--- START OF Records provided ---

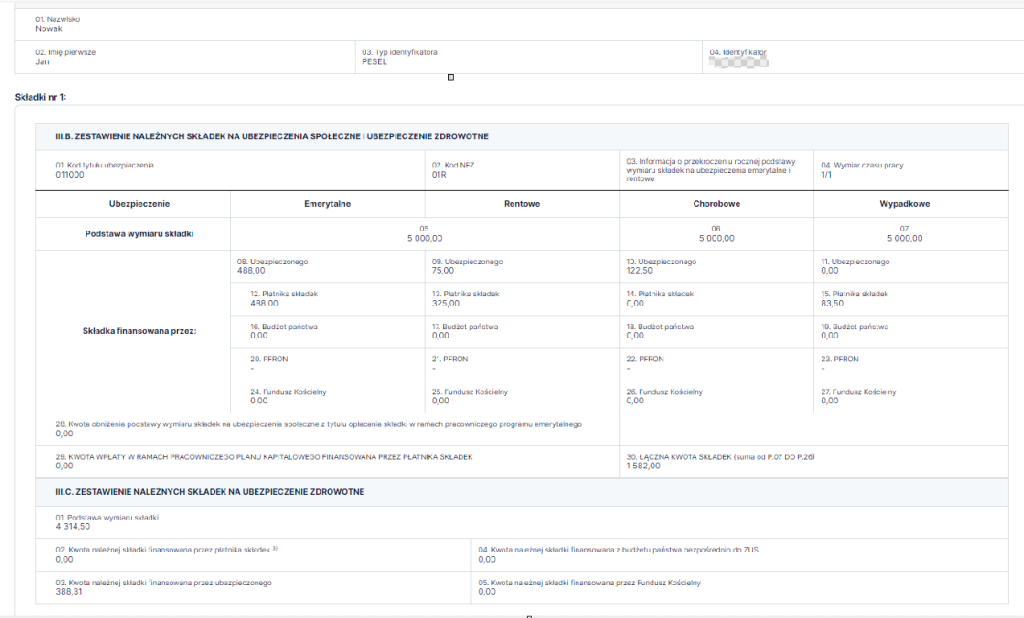Click field 03 health contribution value 388,31
This screenshot has height=618, width=1024.
click(70, 591)
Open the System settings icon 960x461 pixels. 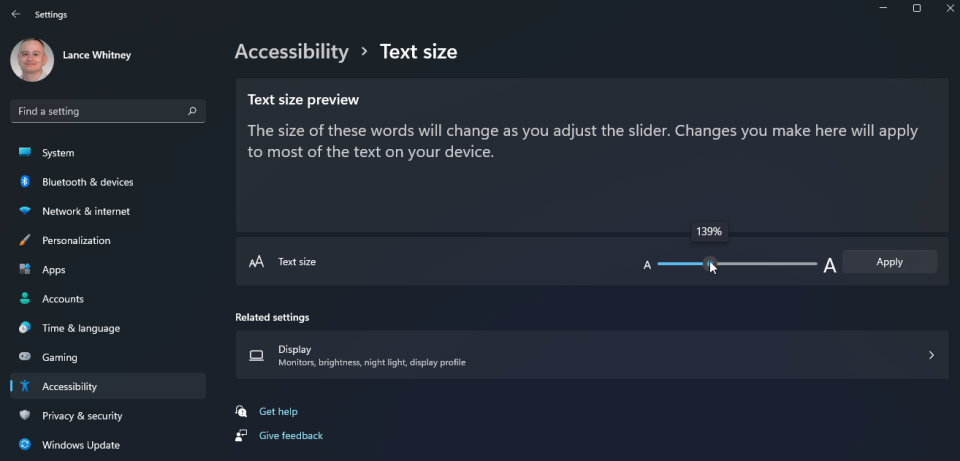[x=25, y=152]
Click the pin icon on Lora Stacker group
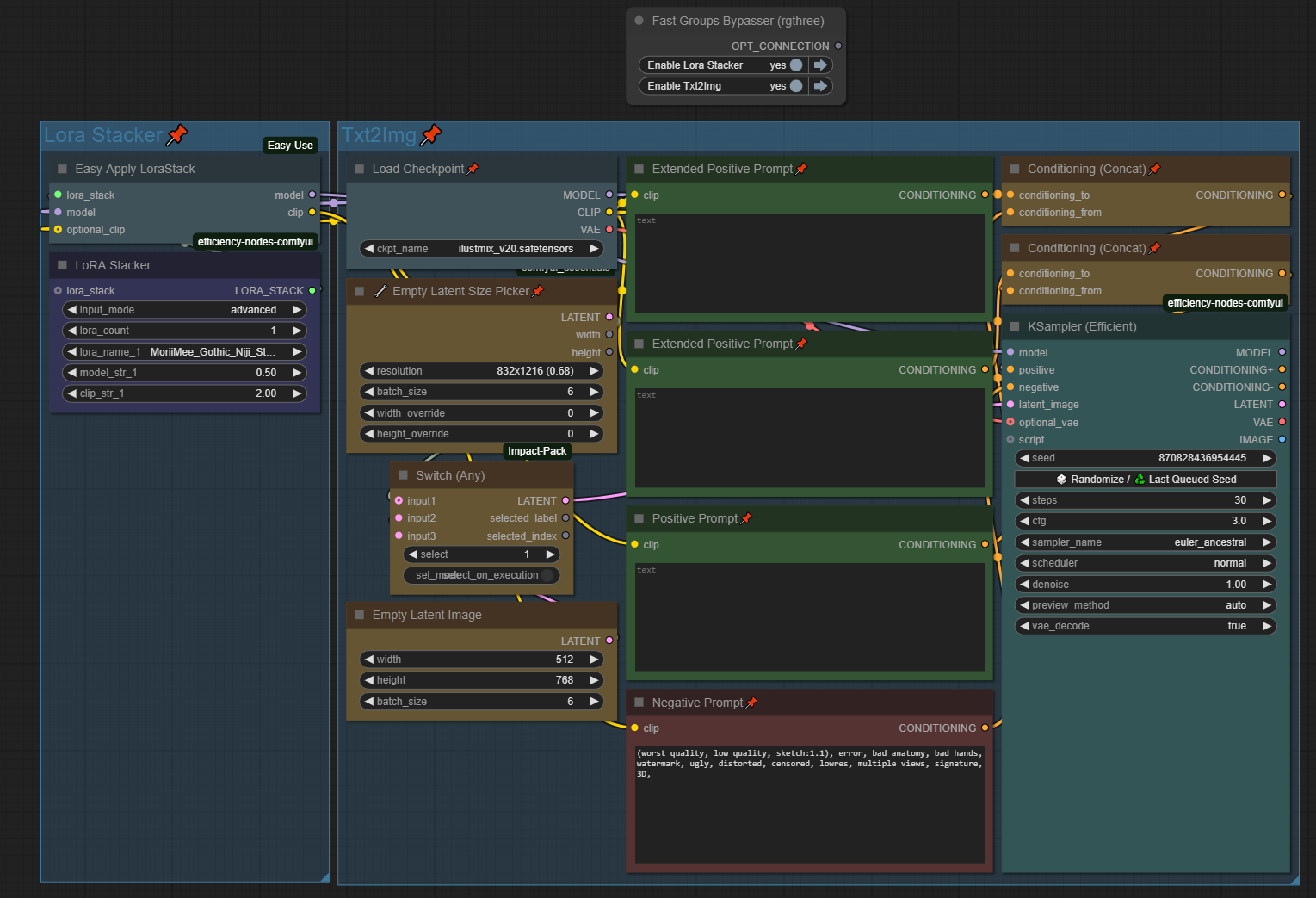 tap(177, 134)
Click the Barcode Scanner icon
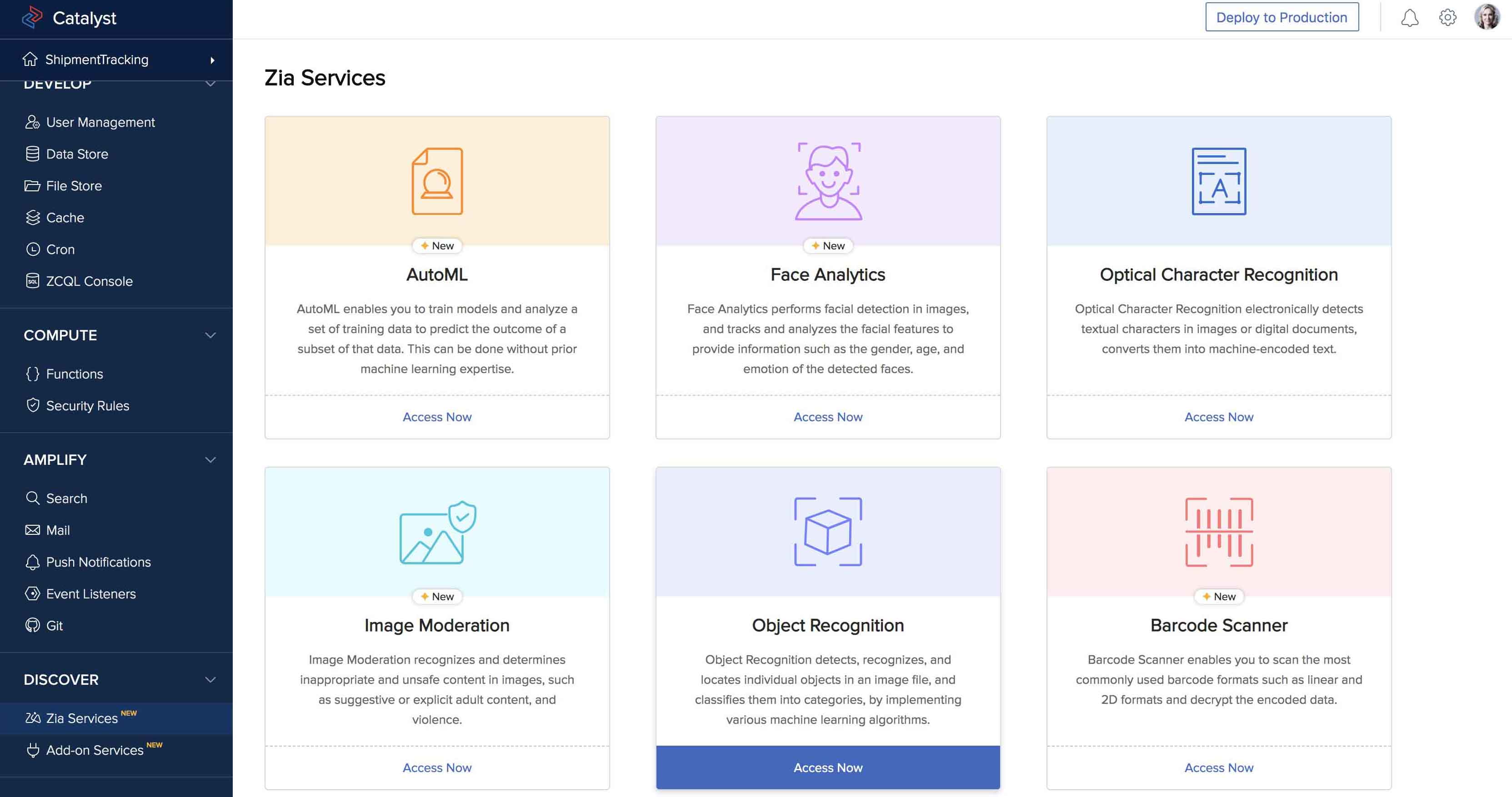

--- END OF Records provided ---

> [What to do]
Change "icon" to "button" in the items, starting at the line that contains "Click the pin icon on Lora Stacker group" and ending at the end of the items, and write out those lines with nothing else altered. Leave the pictures out of your answer.

> [Solution to this task]
Click the pin button on Lora Stacker group
 tap(177, 134)
Click the Barcode Scanner button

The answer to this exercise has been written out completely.